En el duelo ante Angola, Scaloni evalúa a un grupo de futbolistas que pugnan por un lugar en el plantel que defenderá la corona en 2026. Con el reloj en cuenta regresiva, cada minuto en cancha vale oro para aquellos que buscan convencer al técnico.
El encuentro amistoso de este viernes contra Angola representa mucho más que un simple cierre de temporada para la Selección Argentina. Se constituye, en esencia, como la última evaluación de peso que dispondrá Lionel Scaloni previo a delinear la nómina definitiva que hará frente al Mundial de 2026. El partido en Luanda se erige como un examen crucial para el estratega, considerando que el próximo año no habrá espacio para nuevos experimentos. Incluso una eventual Finalíssima ante España en marzo convocaría al bloque que viajará a Norteamérica, y los amistosos de junio, a escasos días del inicio de la cita mundialista, estarán reservados para los jugadores que ya tengan el pasaje asegurado.
En este contexto de máxima presión, la oportunidad de brillar ante Angola adquiere una relevancia superlativa para nueve futbolistas del plantel.
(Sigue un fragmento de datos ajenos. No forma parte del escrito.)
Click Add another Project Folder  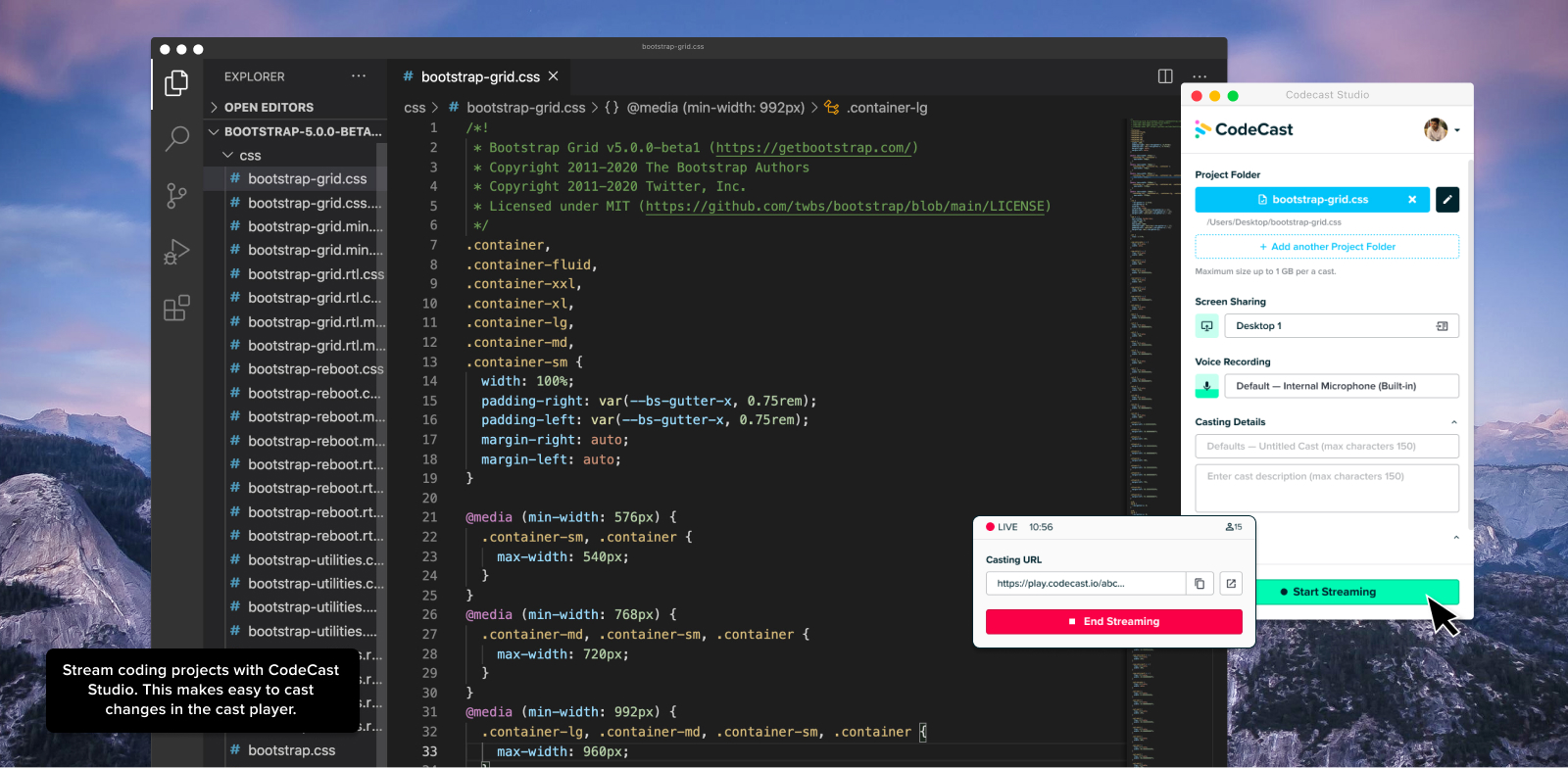pyautogui.click(x=1327, y=247)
No obstante, pese a las ausencias de varias figuras clave como Nahuel Molina, Enzo Fernández y Julián Álvarez, la posibilidad de que todos ellos dispongan de minutos en el terreno de juego parece una incógnita.
Entre los postulantes, las perspectivas de integrar el combinado campeón aparecen más sólidas para Nicolás Paz y José Manuel López. El mediocampista recibió el espaldarazo del propio Lionel Messi, quien en los entrenamientos de Ezeiza lo destacó ante Scaloni como un talento distintivo. Por su parte, «el Flaco» López, figura del Palmeiras, cautivó al cuerpo técnico en las prácticas y actualmente se perfila como la tercera opción en la delantera, detrás de Lautaro Martínez y Julián Álvarez, contando con probabilidades firmes de asegurar su lugar.
En un segundo plano se ubican Marcos Senesi y Valentín Barco. La chance del defensor parece vinculada al estado de salud de Lisandro Martínez, quien se recupera de una grave lesión. Mientras, Barco, reinventado en el mediocampo de su club, libra una batalla por convertirse en una alternativa de recambio en caso de bajas. Para el resto de los convocados –Máximo Perrone, Kevin Mac Allister, Emiliano Buendía, Joaquín Panichelli y Gianluca Prestianni– el camino hacia el Mundial se vislumbra, por el momento, más estrecho. Cabe destacar que Panichelli, compañero de Barco y goleador en el campeonato francés, emerge como un rival directo para López en la pugna por el puesto de delantero.
Un factor determinante que podría ampliar o reducir estas oportunidades será el tamaño final de la lista. La FIFA comunicará en diciembre si las nóminas serán de 26, 28 o 30 jugadores, una decisión crucial dada la expansión del torneo a 48 selecciones y el consecuente aumento de partidos, lo que exigiría una plantilla más profunda para aspirar al bicampeonato.
Con la columna vertebral del equipo prácticamente definida, Scaloni encara la recta final con al menos cinco vacantes por cubrir en posiciones específicas: un arquero, un defensor central, un lateral izquierdo, un mediocampista central y otro ofensivo, además de un delantero. El partido en Angola no es un mero trámite; es la penúltima frontera para quienes sueñan con vestir la albiceleste en la mayor cita futbolística. El tiempo para las pruebas se agota, y la búsqueda de la gloria eterna comienza a tomar su forma final.